_TASK DIRECTIONS:_ Rewrite the material from its start through the line containing "This screenshot has", both included, with "Partner connected" changed to "Partner linked" and nothing else altered.

_MATERIAL FOR THE TASK:_
=== Section Start ===

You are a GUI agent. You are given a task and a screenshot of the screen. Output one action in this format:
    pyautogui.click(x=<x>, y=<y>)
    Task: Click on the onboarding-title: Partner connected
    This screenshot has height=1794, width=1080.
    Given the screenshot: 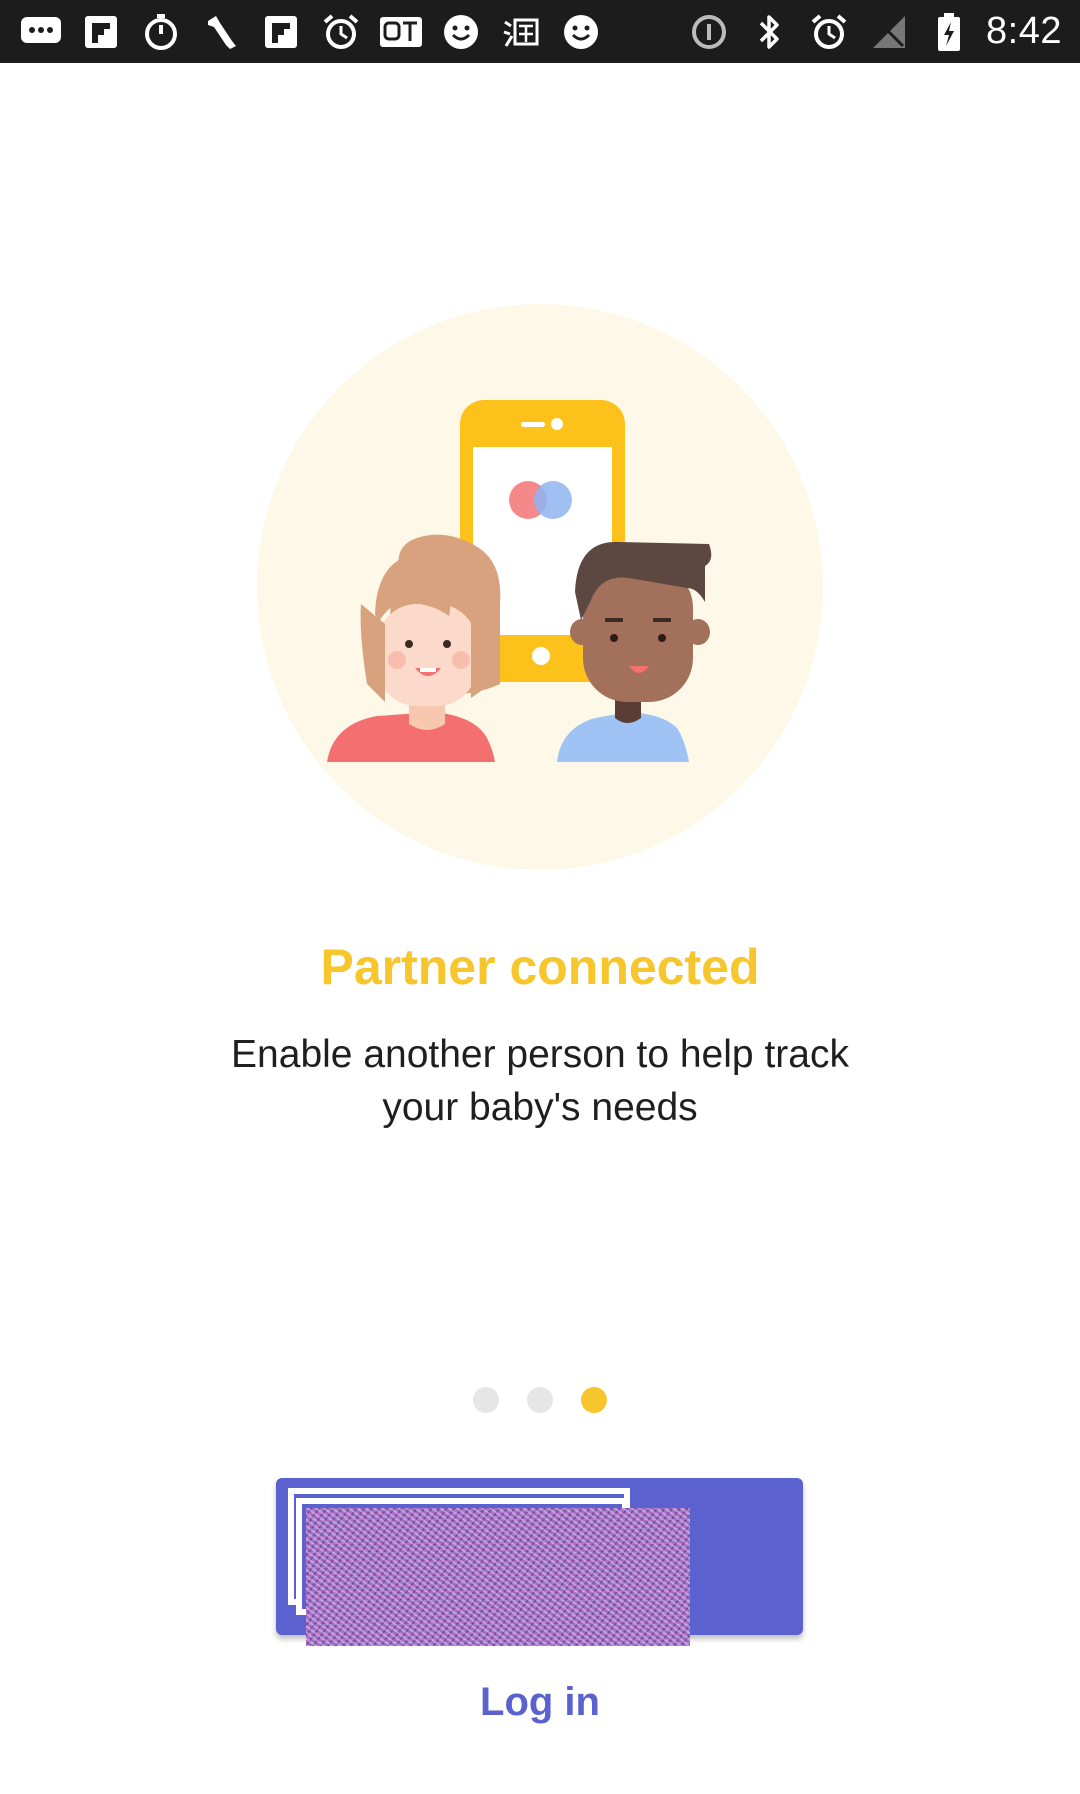 What is the action you would take?
    pyautogui.click(x=540, y=967)
    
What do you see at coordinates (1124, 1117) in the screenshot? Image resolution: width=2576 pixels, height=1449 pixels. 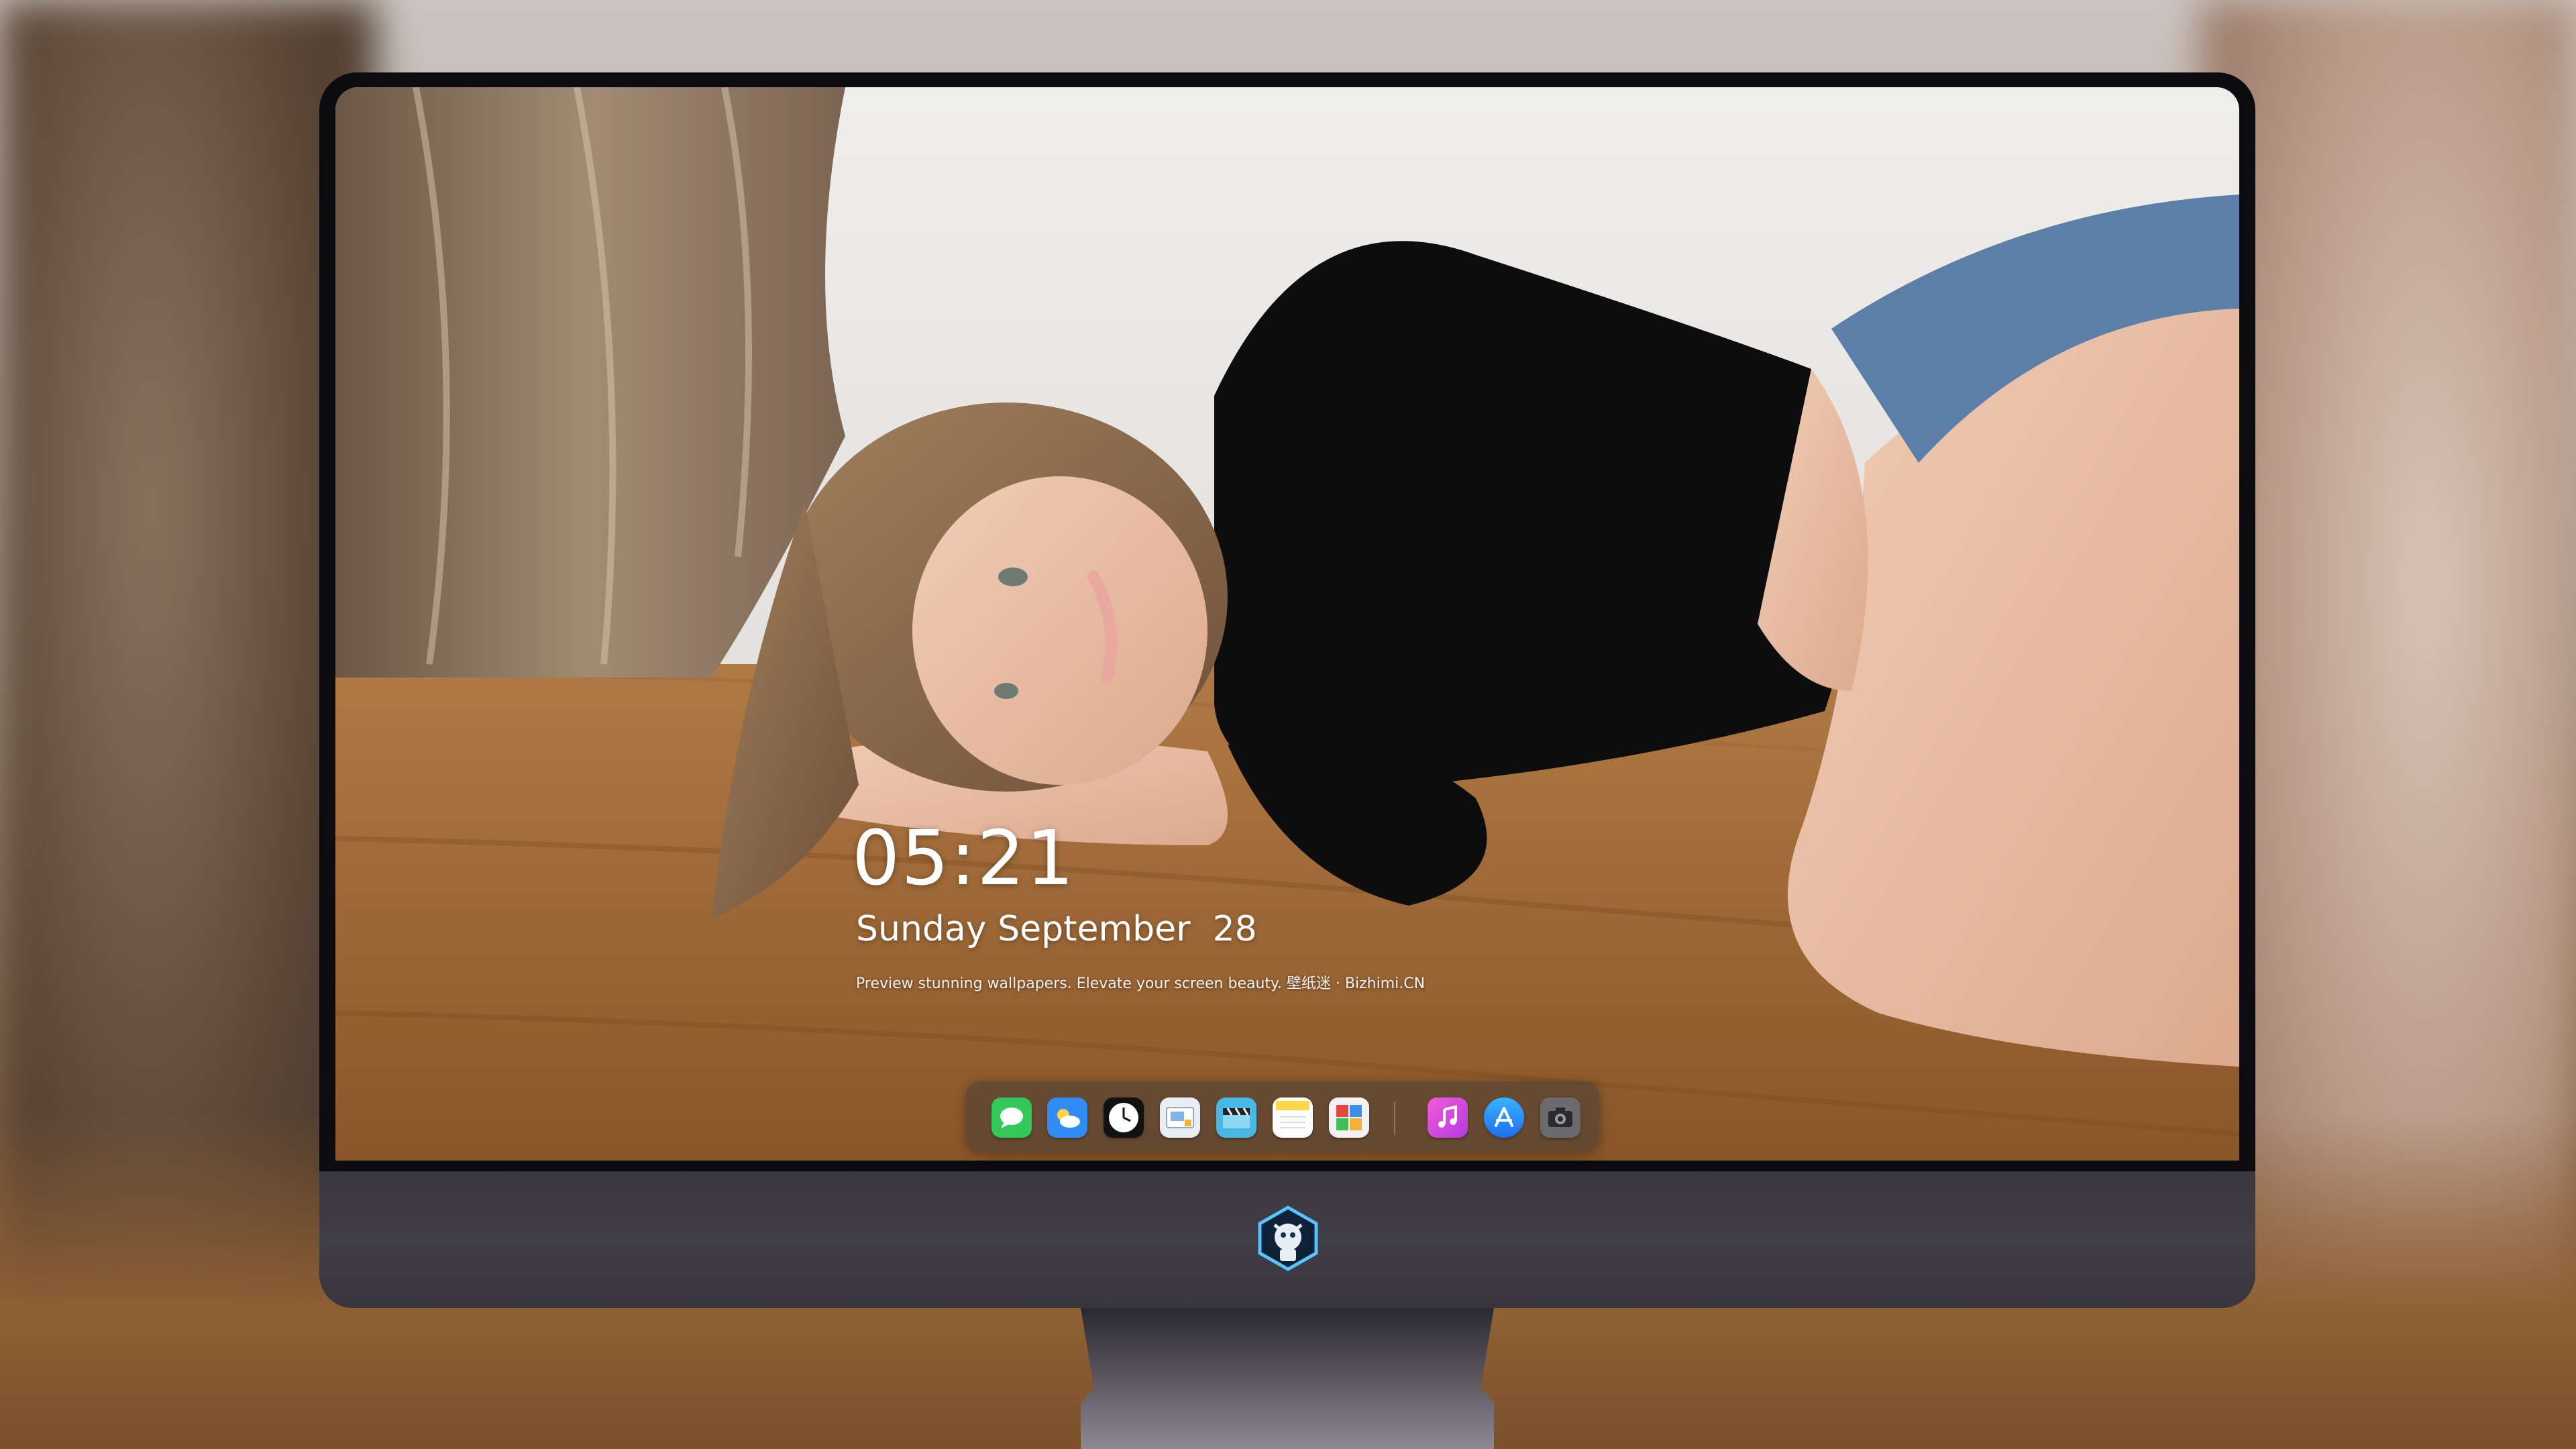 I see `clock-icon` at bounding box center [1124, 1117].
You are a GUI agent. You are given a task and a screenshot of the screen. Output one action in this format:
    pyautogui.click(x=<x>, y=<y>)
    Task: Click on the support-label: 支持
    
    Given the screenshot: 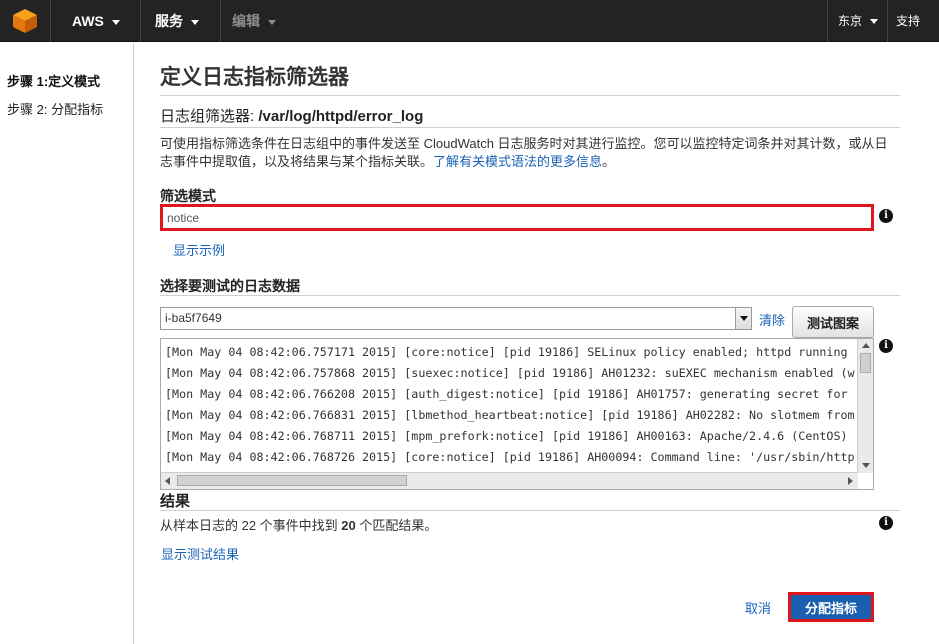 What is the action you would take?
    pyautogui.click(x=908, y=21)
    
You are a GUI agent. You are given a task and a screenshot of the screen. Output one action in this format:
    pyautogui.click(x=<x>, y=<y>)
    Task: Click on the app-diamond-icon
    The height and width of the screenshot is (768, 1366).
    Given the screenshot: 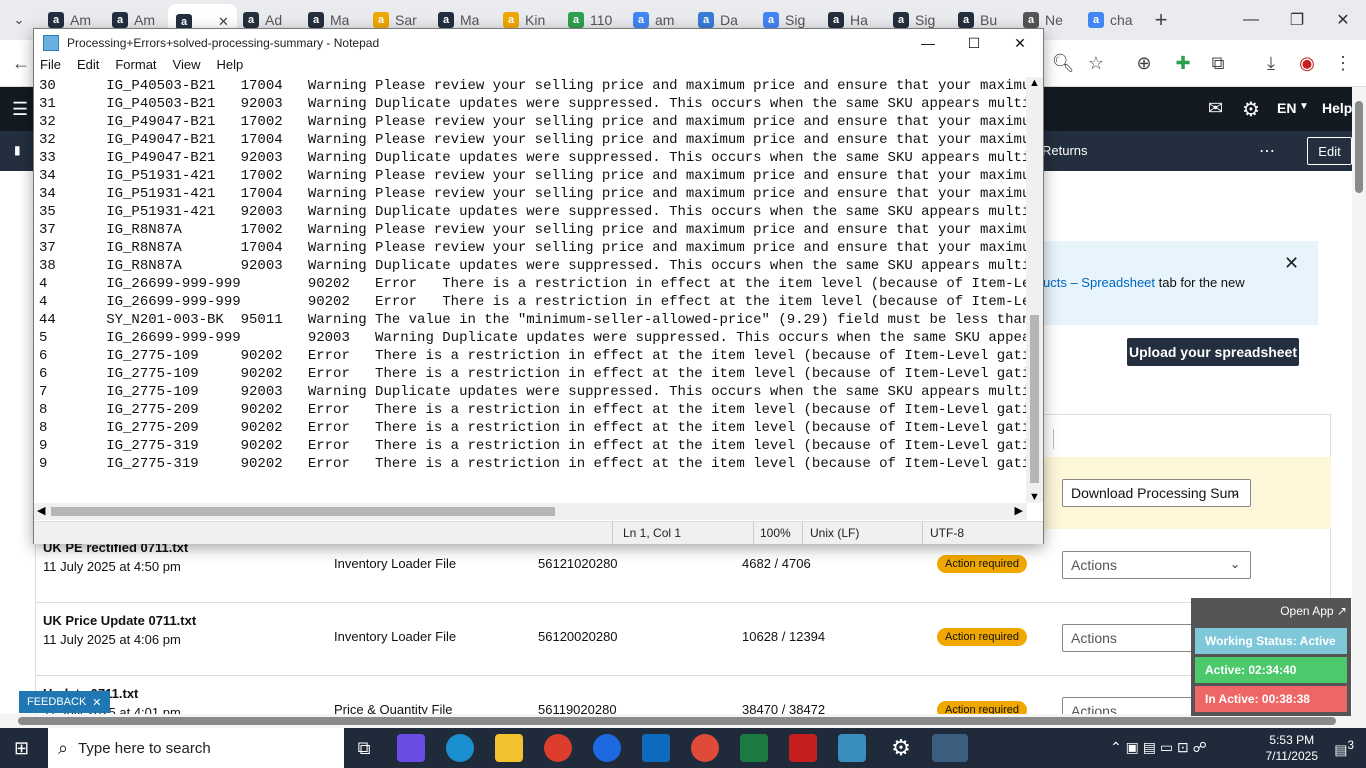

=== Section End ===

_EXERCISE RESPONSE:_
You are a GUI agent. You are given a task and a screenshot of the screen. Output one action in this format:
    pyautogui.click(x=<x>, y=<y>)
    Task: Click on the onboarding-title: Partner linked
    This screenshot has height=1794, width=1080.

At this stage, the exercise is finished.